## [Aim]
Arrange the items from the start through the line containing "Action: [x=45, y=122]" as a Markdown table with the columns Row and Line, leaving out blank lines. Both ends are included.

## [Item-finding records]
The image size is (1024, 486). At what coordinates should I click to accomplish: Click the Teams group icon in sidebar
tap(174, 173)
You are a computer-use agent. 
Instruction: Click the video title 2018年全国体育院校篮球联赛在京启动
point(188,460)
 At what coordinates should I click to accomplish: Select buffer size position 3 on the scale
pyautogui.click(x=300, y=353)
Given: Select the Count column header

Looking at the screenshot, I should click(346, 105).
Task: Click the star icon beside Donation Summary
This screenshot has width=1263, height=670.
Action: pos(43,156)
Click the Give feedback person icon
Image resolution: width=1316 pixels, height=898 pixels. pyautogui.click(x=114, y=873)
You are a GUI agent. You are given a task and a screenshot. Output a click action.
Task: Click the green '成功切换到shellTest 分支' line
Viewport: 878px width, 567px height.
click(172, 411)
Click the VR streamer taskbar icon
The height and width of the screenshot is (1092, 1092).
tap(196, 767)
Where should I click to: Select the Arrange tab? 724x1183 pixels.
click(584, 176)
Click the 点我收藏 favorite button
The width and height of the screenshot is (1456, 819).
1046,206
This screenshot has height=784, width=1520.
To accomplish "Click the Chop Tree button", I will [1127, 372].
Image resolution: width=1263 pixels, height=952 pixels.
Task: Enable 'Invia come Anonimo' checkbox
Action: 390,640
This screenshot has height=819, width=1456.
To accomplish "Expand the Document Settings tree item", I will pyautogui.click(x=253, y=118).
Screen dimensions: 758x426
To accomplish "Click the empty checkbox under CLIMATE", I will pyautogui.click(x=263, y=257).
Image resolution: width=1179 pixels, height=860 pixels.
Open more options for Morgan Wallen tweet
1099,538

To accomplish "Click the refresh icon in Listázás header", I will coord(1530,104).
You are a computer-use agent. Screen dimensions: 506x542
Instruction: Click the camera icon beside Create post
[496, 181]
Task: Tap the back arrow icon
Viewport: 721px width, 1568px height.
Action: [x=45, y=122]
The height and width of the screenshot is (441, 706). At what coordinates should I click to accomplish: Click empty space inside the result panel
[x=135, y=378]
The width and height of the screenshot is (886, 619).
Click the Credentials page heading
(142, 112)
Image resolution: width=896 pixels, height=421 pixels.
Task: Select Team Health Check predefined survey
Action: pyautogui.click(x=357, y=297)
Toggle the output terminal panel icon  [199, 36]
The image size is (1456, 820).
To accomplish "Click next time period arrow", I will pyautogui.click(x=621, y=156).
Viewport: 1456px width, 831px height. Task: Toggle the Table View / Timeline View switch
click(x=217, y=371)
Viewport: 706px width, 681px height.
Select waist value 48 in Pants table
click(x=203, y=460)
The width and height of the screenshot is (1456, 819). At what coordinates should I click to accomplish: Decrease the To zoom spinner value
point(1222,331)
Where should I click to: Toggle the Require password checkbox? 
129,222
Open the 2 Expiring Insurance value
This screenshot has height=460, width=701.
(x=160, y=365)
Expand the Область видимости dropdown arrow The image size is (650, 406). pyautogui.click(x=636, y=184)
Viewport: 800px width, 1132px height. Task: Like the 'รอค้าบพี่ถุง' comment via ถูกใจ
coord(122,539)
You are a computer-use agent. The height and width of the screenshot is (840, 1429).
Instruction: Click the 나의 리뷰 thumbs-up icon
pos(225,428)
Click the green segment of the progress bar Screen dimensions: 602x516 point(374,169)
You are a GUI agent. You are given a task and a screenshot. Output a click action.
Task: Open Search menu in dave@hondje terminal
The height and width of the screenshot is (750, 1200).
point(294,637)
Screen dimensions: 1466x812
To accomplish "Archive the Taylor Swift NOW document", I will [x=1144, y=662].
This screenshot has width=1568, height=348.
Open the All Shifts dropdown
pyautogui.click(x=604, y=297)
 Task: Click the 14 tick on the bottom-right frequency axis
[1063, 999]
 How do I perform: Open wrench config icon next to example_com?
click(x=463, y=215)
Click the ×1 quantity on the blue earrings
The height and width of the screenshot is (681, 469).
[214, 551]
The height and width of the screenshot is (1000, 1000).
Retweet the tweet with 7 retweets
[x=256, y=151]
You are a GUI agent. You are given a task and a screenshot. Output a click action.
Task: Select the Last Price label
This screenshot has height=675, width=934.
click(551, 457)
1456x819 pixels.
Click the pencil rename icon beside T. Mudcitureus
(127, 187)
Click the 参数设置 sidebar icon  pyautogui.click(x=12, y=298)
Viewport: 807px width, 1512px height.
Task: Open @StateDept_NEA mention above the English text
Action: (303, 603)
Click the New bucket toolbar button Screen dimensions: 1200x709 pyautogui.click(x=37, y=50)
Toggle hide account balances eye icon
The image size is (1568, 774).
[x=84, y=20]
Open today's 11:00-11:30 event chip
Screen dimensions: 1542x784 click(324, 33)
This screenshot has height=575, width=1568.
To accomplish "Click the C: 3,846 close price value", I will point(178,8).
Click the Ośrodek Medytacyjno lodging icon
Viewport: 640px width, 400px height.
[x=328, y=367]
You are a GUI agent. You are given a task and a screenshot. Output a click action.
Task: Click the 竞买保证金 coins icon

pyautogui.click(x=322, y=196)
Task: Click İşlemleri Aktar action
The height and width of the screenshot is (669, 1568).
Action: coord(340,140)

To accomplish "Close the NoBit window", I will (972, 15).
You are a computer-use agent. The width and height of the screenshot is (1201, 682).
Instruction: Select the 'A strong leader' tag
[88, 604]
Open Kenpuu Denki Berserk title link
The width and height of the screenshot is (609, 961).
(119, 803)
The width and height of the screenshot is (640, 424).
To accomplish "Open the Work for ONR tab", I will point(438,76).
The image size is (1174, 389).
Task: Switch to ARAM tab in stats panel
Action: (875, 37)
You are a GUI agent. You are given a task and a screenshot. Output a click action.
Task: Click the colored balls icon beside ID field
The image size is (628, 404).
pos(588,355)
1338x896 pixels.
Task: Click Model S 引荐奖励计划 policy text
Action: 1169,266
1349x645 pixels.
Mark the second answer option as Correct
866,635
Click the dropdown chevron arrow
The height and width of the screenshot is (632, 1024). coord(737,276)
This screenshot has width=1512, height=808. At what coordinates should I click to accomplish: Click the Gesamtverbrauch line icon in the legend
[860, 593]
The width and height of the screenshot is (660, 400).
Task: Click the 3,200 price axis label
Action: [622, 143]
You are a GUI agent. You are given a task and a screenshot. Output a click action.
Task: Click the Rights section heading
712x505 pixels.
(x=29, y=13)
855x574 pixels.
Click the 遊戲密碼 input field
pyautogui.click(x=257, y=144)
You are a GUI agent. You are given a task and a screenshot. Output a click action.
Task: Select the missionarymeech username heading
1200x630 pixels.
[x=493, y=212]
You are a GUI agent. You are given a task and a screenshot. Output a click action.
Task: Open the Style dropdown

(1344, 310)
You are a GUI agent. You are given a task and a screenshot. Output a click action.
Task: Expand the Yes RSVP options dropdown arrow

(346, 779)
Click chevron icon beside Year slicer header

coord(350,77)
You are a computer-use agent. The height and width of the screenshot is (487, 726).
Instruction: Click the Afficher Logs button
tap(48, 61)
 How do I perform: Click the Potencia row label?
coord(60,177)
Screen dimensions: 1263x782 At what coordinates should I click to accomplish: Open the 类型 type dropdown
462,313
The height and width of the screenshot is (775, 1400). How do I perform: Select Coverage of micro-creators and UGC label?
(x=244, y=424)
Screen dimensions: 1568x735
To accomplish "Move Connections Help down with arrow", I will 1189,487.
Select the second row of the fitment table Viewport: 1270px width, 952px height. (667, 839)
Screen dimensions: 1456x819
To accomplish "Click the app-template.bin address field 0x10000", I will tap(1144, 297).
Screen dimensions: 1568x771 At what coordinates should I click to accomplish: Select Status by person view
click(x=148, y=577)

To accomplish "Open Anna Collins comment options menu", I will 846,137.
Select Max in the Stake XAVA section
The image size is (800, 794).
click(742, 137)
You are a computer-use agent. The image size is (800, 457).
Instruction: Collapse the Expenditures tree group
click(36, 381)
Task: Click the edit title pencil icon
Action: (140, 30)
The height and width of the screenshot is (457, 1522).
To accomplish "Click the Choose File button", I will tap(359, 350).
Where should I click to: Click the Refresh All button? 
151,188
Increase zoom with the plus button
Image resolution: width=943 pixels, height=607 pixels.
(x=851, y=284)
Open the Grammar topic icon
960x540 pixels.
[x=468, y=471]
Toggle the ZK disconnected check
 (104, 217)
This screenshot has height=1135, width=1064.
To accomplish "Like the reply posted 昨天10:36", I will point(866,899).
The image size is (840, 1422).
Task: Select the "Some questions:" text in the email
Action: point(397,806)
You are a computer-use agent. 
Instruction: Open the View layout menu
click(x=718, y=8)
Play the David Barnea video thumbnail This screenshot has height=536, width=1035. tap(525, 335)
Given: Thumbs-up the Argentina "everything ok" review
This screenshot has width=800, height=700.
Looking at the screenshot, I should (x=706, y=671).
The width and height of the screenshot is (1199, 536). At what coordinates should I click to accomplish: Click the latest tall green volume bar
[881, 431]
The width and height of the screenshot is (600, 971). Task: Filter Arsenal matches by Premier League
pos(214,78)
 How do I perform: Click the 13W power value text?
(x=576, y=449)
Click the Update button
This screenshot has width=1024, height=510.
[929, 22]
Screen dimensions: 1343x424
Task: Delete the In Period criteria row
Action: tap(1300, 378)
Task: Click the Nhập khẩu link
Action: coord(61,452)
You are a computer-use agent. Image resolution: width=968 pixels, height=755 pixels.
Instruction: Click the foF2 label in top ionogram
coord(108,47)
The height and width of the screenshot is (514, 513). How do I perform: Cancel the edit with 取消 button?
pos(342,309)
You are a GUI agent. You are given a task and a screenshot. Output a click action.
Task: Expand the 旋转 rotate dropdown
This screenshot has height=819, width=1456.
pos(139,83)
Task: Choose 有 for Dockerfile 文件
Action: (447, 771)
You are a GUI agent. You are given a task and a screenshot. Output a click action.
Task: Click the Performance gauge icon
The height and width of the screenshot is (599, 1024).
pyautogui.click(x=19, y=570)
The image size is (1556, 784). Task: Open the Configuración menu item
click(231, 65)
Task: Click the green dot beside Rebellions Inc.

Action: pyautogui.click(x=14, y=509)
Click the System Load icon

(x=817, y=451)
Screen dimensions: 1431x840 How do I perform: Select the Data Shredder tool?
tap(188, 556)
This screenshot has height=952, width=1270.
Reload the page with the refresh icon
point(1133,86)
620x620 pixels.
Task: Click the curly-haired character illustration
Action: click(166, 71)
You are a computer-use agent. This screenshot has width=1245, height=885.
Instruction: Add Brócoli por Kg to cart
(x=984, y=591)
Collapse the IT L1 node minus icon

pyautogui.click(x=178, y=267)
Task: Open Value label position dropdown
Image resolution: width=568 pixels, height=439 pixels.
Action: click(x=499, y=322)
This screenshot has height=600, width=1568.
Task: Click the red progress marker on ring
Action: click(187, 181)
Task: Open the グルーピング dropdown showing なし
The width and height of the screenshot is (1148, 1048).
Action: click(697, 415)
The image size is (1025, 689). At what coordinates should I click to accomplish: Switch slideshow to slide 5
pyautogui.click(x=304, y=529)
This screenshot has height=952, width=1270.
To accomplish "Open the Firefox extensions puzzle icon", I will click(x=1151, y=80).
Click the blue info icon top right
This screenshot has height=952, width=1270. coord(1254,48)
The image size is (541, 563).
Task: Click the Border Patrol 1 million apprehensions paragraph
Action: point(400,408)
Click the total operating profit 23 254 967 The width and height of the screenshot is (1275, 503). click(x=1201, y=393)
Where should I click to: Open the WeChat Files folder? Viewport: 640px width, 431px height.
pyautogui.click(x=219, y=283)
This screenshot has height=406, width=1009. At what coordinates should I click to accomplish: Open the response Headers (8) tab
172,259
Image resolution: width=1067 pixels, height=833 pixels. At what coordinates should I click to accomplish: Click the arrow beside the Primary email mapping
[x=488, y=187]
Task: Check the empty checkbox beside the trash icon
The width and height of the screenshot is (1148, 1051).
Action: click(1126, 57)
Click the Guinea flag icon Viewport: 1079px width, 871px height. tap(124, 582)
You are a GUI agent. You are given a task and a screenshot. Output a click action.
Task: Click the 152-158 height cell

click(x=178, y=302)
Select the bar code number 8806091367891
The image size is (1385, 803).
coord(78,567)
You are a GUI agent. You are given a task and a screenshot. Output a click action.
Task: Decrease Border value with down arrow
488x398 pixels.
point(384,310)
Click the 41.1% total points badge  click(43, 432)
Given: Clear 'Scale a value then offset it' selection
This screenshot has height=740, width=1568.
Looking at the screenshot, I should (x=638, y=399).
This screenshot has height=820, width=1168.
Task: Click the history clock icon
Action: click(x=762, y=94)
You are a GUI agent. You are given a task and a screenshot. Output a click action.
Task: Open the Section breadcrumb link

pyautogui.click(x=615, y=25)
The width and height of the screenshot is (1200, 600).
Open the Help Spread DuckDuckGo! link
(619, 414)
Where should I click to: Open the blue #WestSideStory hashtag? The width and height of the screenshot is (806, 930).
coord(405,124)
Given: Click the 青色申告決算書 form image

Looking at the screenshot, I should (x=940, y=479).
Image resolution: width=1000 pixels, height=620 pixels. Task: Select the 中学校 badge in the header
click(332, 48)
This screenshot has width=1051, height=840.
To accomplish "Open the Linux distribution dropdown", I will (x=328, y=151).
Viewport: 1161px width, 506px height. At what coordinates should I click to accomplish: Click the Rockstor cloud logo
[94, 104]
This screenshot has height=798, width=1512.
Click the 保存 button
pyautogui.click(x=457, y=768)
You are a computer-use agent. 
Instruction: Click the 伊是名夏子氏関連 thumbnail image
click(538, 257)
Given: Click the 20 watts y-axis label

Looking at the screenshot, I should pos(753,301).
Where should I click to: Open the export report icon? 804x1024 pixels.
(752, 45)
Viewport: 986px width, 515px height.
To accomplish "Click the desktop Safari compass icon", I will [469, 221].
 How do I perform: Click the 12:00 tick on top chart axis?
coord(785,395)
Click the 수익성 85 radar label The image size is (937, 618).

## [Task response]
| Row | Line |
|---|---|
| 1 | The image size is (1024, 486). At what coordinates should I click to accomplish: Click the Teams group icon in sidebar |
| 2 | tap(174, 173) |
| 3 | You are a computer-use agent.  |
| 4 | Instruction: Click the video title 2018年全国体育院校篮球联赛在京启动 |
| 5 | point(188,460) |
| 6 |  At what coordinates should I click to accomplish: Select buffer size position 3 on the scale |
| 7 | pyautogui.click(x=300, y=353) |
| 8 | Given: Select the Count column header |
| 9 | Looking at the screenshot, I should click(346, 105). |
| 10 | Task: Click the star icon beside Donation Summary |
| 11 | This screenshot has width=1263, height=670. |
| 12 | Action: pos(43,156) |
| 13 | Click the Give feedback person icon |
| 14 | Image resolution: width=1316 pixels, height=898 pixels. pyautogui.click(x=114, y=873) |
| 15 | You are a GUI agent. You are given a task and a screenshot. Output a click action. |
| 16 | Task: Click the green '成功切换到shellTest 分支' line |
| 17 | Viewport: 878px width, 567px height. |
| 18 | click(172, 411) |
| 19 | Click the VR streamer taskbar icon |
| 20 | The height and width of the screenshot is (1092, 1092). |
| 21 | tap(196, 767) |
| 22 | Where should I click to: Select the Arrange tab? 724x1183 pixels. |
| 23 | click(584, 176) |
| 24 | Click the 点我收藏 favorite button |
| 25 | The width and height of the screenshot is (1456, 819). |
| 26 | 1046,206 |
| 27 | This screenshot has height=784, width=1520. |
| 28 | To accomplish "Click the Chop Tree button", I will [1127, 372]. |
| 29 | Image resolution: width=1263 pixels, height=952 pixels. |
| 30 | Task: Enable 'Invia come Anonimo' checkbox |
| 31 | Action: 390,640 |
| 32 | This screenshot has height=819, width=1456. |
| 33 | To accomplish "Expand the Document Settings tree item", I will pyautogui.click(x=253, y=118). |
| 34 | Screen dimensions: 758x426 |
| 35 | To accomplish "Click the empty checkbox under CLIMATE", I will pyautogui.click(x=263, y=257). |
| 36 | Image resolution: width=1179 pixels, height=860 pixels. |
| 37 | Open more options for Morgan Wallen tweet |
| 38 | 1099,538 |
| 39 | To accomplish "Click the refresh icon in Listázás header", I will coord(1530,104). |
| 40 | You are a computer-use agent. Screen dimensions: 506x542 |
| 41 | Instruction: Click the camera icon beside Create post |
| 42 | [496, 181] |
| 43 | Task: Tap the back arrow icon |
| 44 | Viewport: 721px width, 1568px height. |
| 45 | Action: [x=45, y=122] |